Text:
The result object containing processed chunks and metadata.

#### Attributes
- `chunks`: List of `CleanedChunk` objects
- `stats`: Processing statistics
- `status`: Processing status (COMPLETED, FAILED, etc.)
- `errors`: List of error messages
- `warnings`: List of warning messages

#### Methods
- `to_dict()`: Convert to dictionary for serialization
- `to_json()`: Convert to JSON string

### CleanedChunk

Represents a processed text chunk.

#### Attributes
- `text`: The cleaned text content
- `text_hash`: Hash of the text for deduplication
- `embedding`: Vector embedding (numpy array)

Saved data entries:
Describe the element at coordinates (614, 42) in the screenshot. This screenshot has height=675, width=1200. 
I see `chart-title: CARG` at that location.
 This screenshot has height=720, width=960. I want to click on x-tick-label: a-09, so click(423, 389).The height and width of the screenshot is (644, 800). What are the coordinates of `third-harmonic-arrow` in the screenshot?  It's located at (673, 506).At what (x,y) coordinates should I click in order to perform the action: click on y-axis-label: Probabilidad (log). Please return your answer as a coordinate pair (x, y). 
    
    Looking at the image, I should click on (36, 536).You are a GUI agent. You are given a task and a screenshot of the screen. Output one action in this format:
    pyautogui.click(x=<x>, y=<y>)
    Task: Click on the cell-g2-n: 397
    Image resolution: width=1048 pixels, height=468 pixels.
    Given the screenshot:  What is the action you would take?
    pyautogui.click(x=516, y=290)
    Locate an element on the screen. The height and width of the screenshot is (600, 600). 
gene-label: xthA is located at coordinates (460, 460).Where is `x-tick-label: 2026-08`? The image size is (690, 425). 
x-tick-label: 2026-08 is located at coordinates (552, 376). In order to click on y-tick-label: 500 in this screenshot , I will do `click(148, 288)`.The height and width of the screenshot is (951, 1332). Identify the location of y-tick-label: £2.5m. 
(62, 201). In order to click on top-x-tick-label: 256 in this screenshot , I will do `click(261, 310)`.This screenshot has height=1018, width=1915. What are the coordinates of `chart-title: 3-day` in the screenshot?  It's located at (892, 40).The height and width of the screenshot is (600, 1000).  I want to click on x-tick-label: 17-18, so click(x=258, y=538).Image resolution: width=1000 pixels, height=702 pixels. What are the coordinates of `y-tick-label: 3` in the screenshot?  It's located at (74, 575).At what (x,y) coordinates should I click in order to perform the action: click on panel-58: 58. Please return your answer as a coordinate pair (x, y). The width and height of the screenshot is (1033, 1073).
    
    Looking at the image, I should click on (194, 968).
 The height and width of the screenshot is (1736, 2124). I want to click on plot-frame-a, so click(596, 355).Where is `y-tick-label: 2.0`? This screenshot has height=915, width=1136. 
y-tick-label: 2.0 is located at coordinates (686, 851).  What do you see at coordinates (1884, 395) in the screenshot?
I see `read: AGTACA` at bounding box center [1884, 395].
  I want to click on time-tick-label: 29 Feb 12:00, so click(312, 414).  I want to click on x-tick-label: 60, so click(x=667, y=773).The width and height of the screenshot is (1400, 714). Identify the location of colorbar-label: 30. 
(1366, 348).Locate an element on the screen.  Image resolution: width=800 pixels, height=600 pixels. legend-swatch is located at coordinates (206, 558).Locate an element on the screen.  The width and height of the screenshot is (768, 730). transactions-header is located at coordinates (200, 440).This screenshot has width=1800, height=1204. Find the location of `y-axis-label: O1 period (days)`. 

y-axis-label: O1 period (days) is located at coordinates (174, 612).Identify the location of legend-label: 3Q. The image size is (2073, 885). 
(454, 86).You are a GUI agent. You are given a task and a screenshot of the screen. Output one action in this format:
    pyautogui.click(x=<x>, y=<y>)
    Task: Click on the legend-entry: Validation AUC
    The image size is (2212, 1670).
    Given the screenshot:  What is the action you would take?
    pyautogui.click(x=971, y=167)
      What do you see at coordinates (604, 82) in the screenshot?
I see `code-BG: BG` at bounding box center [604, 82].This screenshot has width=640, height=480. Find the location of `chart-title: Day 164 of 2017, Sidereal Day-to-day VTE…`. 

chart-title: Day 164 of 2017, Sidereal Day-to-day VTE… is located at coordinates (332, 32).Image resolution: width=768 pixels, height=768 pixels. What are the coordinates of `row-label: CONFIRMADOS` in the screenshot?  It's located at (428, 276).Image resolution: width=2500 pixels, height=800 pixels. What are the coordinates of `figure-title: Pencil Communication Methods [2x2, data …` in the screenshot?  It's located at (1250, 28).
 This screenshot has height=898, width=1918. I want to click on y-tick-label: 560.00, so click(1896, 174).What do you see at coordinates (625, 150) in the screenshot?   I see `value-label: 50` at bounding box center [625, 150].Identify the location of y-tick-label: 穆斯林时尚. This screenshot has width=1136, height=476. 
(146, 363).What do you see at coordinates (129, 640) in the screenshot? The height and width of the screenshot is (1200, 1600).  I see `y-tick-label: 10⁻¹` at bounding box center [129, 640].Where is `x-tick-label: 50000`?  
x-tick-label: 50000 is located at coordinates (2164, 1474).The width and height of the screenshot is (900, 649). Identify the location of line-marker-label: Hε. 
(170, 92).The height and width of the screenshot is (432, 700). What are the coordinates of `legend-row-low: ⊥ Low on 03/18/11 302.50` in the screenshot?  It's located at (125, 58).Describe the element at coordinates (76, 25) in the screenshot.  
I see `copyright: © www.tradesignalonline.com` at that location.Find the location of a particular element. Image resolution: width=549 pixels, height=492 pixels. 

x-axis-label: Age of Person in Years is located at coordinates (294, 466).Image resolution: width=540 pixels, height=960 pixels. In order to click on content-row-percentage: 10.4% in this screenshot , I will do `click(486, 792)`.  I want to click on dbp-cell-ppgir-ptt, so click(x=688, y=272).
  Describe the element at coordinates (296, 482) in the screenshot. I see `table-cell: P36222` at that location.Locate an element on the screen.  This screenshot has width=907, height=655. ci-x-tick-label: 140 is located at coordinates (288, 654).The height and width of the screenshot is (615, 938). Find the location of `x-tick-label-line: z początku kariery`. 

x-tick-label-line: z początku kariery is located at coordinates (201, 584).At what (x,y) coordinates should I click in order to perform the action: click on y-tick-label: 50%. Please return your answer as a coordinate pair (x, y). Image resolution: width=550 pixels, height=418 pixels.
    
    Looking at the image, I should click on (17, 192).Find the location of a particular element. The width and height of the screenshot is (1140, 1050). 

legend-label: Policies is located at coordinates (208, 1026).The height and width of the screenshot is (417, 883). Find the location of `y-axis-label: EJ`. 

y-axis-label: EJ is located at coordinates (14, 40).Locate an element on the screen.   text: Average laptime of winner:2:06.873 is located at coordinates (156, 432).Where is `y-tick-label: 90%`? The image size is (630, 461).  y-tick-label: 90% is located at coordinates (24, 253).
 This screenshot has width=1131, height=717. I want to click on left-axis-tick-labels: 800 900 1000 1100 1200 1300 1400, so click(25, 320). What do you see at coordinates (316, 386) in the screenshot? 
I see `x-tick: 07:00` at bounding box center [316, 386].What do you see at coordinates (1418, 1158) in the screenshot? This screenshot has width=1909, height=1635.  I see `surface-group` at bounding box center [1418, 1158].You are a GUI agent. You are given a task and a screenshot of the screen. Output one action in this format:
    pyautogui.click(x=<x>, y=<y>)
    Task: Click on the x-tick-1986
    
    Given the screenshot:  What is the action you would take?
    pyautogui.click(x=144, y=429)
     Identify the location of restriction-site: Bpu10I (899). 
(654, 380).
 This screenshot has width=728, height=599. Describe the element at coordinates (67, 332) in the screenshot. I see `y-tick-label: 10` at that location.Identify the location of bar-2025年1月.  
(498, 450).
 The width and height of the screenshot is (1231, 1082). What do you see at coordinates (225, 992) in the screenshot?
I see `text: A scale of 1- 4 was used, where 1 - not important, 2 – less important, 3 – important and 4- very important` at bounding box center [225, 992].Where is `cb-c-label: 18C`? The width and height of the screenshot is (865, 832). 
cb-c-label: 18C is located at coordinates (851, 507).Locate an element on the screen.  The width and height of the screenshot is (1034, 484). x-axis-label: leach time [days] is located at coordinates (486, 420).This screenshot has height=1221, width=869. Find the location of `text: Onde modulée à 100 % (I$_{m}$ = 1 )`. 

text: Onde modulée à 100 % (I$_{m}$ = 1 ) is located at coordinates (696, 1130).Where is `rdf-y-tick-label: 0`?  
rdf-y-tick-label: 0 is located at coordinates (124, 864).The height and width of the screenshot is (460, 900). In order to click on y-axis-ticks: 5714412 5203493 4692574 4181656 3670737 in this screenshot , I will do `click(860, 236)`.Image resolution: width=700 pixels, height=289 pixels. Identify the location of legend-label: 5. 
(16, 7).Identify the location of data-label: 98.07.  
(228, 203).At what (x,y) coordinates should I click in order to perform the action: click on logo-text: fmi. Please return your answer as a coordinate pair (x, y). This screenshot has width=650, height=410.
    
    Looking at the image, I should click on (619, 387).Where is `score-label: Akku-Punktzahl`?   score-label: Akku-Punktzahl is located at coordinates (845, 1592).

Exercise instructions: Update the documentation starting with "#### Methods" and going on through "embedding (numpy array)", replacing "deduplication" with "duplicate detection".

Problem solution:
#### Methods
- `to_dict()`: Convert to dictionary for serialization
- `to_json()`: Convert to JSON string

### CleanedChunk

Represents a processed text chunk.

#### Attributes
- `text`: The cleaned text content
- `text_hash`: Hash of the text for duplicate detection
- `embedding`: Vector embedding (numpy array)